Peut-on toucher une personne sale sans se salir, et manier du feu sans se brûler
? Et cependant, dit saint Bernard, cela est plus facile que d'être bon parmi les
méchants, et de conserver son innocence parmi les occasions du vice.
L'exemple est puissant, la nature est fragile ; l'amour vient
de la ressemblance, la conversation de l'amour ; et si vous fréquentez les gens
du monde, ou vous êtes mondain, ou vous le deviendrez bientôt. Comment
résisterez-vous au torrent de la coutume et de l'exemple ? Avez-vous assez de
résolution pour empêcher les médisances, pour arrêter les mauvais discours, et
pour en substituer de bons ? Qui vous pourra souffrir dans les compagnies si
vous ne pouvez rien souffrir ? Et en quelle conscience pourrez-vous souffrir que
Dieu soit offensé en votre présence, la vertu décriée, le vice autorisé,
l'honneur et la réputation de votre prochain déchirée ?
Vous voulez faire, dites-vous, du bien aux autres. Je vous
conseille de commencer par vous-même. Il n'y a que celui qui a un pied ferme
dans la solitude, qui puisse, comme le compas, décrire un cercle et une figure
sans sortir de son centre. Jamais nous ne conversons que nous ne donnions du
nôtre, et que nous ne prenions des autres : nous donnons ce que nous avons de
bien, et nous prenons ce qu'ils ont de mal.
On ne devient pas sain pour fréquenter ceux qui sont sains ;
mais on devient malade en fréquentant ceux qui sont malades. Il est vrai qu'on
profite beaucoup en la compagnie des gens de bien ; mais il est bien plus aisé
de se pervertir avec les méchants, d'autant que le mal est contagieux de sa
nature, et se communique plus facilement que le bien.
Comment sera bon aux autres celui qui est méchant à soi-même
? Comment profiterez-vous au prochain si vous n'avez pas soin de votre
perfection ? Vous voulez être tout à tous, et les loger dans votre sein ? Hé !
que votre charité, répond saint Bernard, ait toute son étendue.

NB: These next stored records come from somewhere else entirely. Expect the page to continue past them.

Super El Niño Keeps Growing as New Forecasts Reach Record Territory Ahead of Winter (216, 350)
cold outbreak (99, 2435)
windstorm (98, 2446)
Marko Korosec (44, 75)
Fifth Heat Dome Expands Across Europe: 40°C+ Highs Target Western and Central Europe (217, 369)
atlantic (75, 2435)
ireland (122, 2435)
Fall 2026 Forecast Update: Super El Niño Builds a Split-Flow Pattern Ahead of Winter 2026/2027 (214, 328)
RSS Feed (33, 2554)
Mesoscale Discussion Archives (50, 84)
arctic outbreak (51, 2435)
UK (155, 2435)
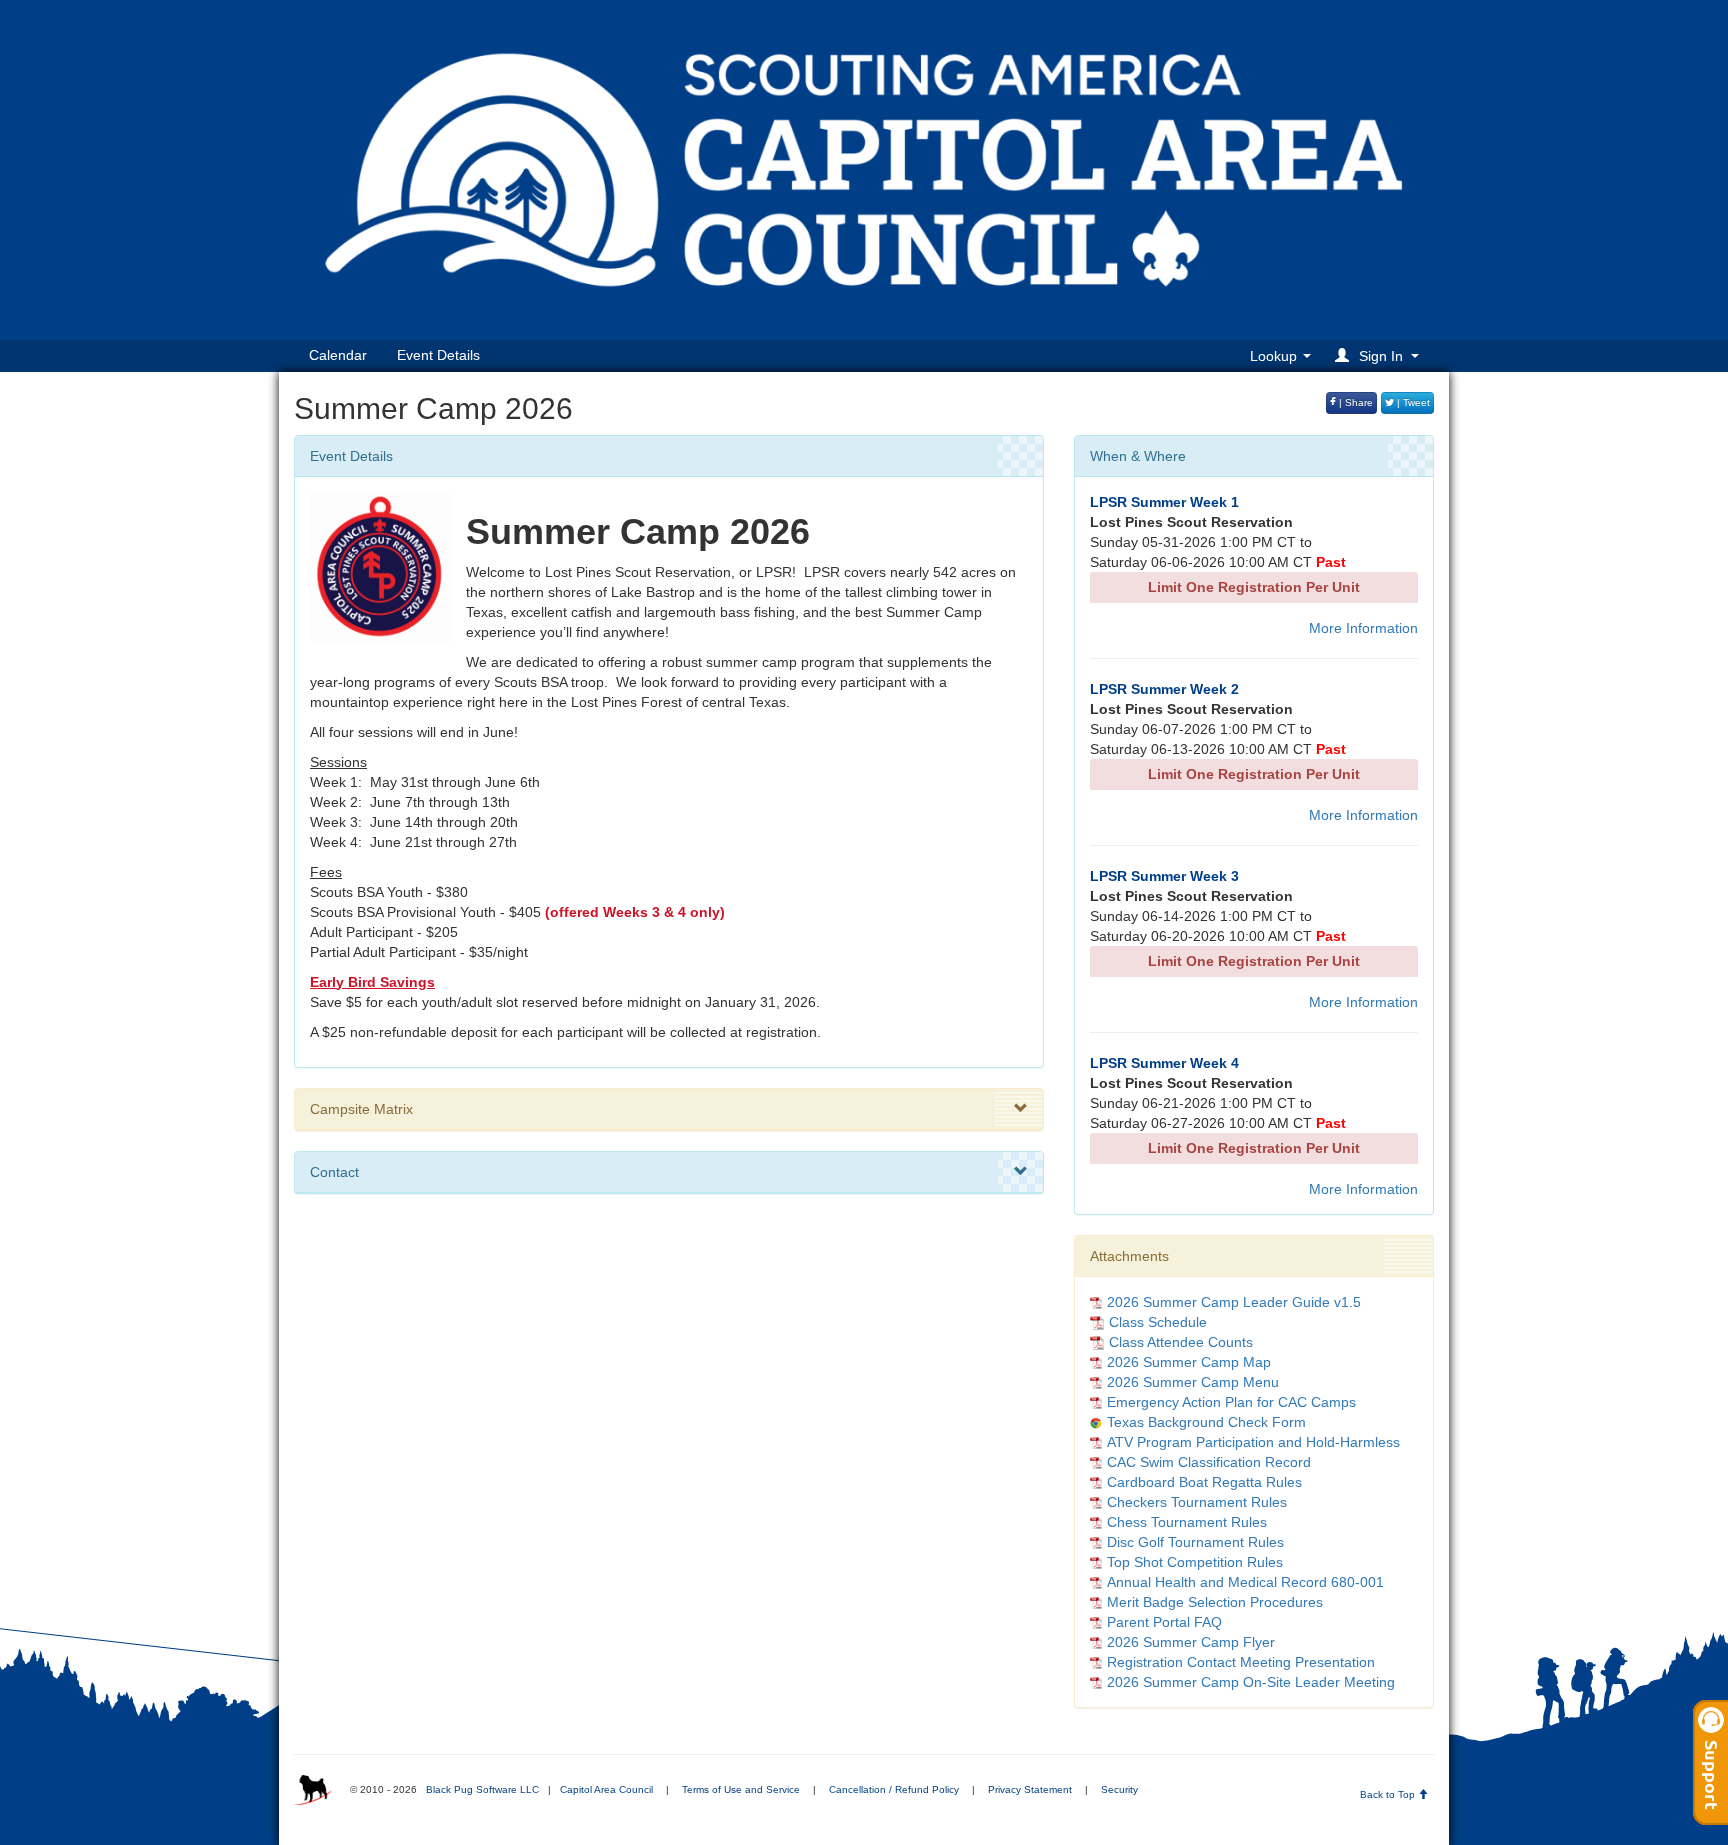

Ne sortez pas de
votre maison pour y loger tout le monde. Si vous êtes tout à tous, soyez quelque
chose à vous-même. Si vous vous donnez à tous, est-il juste que vous vous
refusiez à vous-même ! Et si tout le monde vous possède, pourquoi ne vous
posséderez vous pas vous-même? Demeurez chez vous si la charité ne vous en
tire, et par-dessus tous les hommes, aimez le fils unique de votre mère.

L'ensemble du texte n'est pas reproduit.